Faith wasn’t shy. She grabbed the whole pile and slid it toward her.

Branson said, “Big Whitey came onto my radar eighteen months ago. I like statistics. I like to run the numbers, track the crimes, see where we need to move people around to stop the bad guys.” She paused. Will could tell she had just realized she wasn’t going to get to do this anymore.

“Anyway,” Branson said, “it’s what you said yesterday, the same thing that happened in Savannah and Hilton Head. It felt like there was a larger, organizing factor. Our usual lowlifes were stepping up. There’s a law firm here they all use, ambulance chasers, sloppy and cheap. Suddenly, they merged with a white-shoe firm out of Florida.”

“Vanhorn and Gresham.” Faith looked up from the report she was reading. “The shooter who went after Jared Long is represented by the firm.”
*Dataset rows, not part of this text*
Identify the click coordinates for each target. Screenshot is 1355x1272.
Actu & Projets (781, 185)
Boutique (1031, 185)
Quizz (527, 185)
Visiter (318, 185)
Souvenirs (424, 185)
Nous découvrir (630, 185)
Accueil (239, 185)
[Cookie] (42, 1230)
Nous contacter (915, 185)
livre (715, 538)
“Correct,” Branson said. “We started seeing low-level cons like Fred Zachary walking on solid charges because of these guys. I started talking to folks, meeting with my detectives, and figured out there was a new player in town.”

Faith said, “Big Whitey.”

“Correct,” Branson repeated. “Whitey started out banking legit through a series of pain management clinics. It’s the usual deal. They were using junkies to cash the scripts. Rednecks, mostly. They control the meth trade, so it was natural for Whitey to tap into an existing market.”

Gray felt the need to explain himself. “I wasn’t persuaded Big Whitey existed. There were some sketchy details from Florida, but no name, no description, no affiliation. He was a ghost.” Gray shrugged. “And we had a lot going on at the time. There was a rash of heroin overdoses at one of our private schools. Young women from good homes. Not the type we were used to seeing in that situation.”